So He said, “Truly I say to you that this poor widow has put in more than all; 4 for all these out of their abundance have put in offerings [a]for God, but she out of her poverty put in all the livelihood that she had”.
(Luke 21:3-4 NKJV)
Often in the biblical text there are characters that we could call "minor" because they have no name or because they appear fleetingly. Among these are the widows we meet, in concrete stories or in parables. It was in the temple that Jesus' gaze rested precisely on a widow, who was also poor (Mark 12:41-44). One class was that of widows who, together with orphans, were among the forgotten and placed on the margins of society. No one took care of them. Yet the pentateuch ordered them to have some attention. The same God is presented as "father of the fatherless, a defender of widows" (Psalm 68:5). We should also look at them carefully. The prophet Isaiah also exhorts in the name of the Eternal: "Learn to do good; Seek justice, Rebuke the oppressor; Defend the fatherless, Plead for the widow" (Isaiah 1:17). Only after he encourages "come and we discuss". Which means that there are progressive passages, which we cannot ignore. Before going to the presence of God, our gaze must turn to our height, to those in need.
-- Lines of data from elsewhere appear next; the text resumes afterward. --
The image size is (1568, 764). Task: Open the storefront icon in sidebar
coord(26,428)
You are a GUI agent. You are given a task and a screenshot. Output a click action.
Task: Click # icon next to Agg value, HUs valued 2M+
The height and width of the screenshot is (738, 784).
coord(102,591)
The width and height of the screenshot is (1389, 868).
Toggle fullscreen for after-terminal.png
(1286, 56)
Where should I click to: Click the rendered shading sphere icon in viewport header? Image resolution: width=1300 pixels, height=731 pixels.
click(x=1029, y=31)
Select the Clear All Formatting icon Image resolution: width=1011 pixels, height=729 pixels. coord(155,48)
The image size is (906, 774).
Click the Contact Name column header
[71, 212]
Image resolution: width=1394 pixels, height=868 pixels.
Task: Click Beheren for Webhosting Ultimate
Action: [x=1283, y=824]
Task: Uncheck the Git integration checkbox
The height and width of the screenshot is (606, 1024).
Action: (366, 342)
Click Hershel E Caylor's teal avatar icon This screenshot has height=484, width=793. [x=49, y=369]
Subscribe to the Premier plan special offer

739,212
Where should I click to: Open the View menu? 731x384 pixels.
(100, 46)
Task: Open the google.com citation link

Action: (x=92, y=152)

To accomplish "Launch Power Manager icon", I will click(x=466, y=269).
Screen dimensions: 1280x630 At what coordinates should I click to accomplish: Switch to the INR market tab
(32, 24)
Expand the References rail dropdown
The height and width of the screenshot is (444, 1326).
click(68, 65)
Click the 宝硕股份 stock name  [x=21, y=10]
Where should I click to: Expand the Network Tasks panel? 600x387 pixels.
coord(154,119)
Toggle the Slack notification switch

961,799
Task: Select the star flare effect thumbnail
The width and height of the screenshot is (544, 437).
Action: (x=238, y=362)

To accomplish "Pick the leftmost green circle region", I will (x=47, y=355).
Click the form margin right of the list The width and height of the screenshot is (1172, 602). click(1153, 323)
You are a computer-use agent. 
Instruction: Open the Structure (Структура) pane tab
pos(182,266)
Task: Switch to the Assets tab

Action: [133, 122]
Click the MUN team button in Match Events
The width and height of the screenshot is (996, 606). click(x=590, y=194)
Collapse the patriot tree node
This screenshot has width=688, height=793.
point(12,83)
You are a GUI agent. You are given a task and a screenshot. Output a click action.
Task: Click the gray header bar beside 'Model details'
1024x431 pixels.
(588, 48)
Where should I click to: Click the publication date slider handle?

Elijah is sent out of the country in times of famine. In Sarepta he meets a widow, in worse conditions than his, to whom he asks first to drink and then to eat. Thus we witness the materialization of the providence of God, where there was nothing and through whom nothing or little had. God needs very little. The widow has very little, to the point that she is ready to die, and initially she resists the prophet. It is these words that give her the courage to do as requested. "Do not fear; go and do as you have said, but make me a small cake from it first, and bring it to me; and afterward make some for yourself and your son. 14 For thus says the Lord God of Israel: ‘The bin of flour shall not be used up, nor shall the jar of oil run dry, until the day the Lord sends rain on the earth" (1 Kings 17:13-14). Probably even the widow who sees Jesus in the temple lives her last days in resignation. She has just two coins. She could provide for lunch that day. But we see her arrive silently in the crowd of the temple, in her extreme poverty she approaches the offer boxes and there she drops "everything she had". She feels in his heart the need as he thinks to support the temple. She feels the need to give, what is in her possibilities. And she does so not to invest in divine mercy, nor with the attitude of those who go to plant in the field of miracles. I am sure that in her heart there is nothing but faith, the certainty that God cares for her, as happened for the widow of Sarepta.
We are challenged to have faith and courage to take what is available to us and be part of others, not to be limited or to do a thousand arguments in action. Sharing is the basis of multiplication. The woman initially did not trust the prophet's words, but then convinced herself to do as requested. The moment she finds the strength to share, because love is breaking with those who do not have, God's hand intervenes and the oil and flour multiply until they run out. In the difficulties of life, ours and those we are called to love and help, faith becomes more real, robust, with less frills. When we reach out to the needy we discover that the problems that plagued us disappear. Above all, we will discover God's action.
Weekly Bible reading plan
November 25, Ezekiel 24-26; 1 Peter 2
November 26, Ezekiel 27-29; 1 Peter 3
November 27, Ezekiel 30-32; 1 Peter 4
November 28, Ezekiel 33-34; 1 Peter 5
November 29 Ezekiel 35-36; 2 Peter 1
November 30, Ezekiel 37-39; 2 Peter 2
December 1, Ezekiel 40-41; 2 Peter 3
November 25 is International Day for the Elimination of Violence Against Women. The daily news imposes not only a reflection on it, but a re-elaboration of widespread thinking and a commitment to defend all women.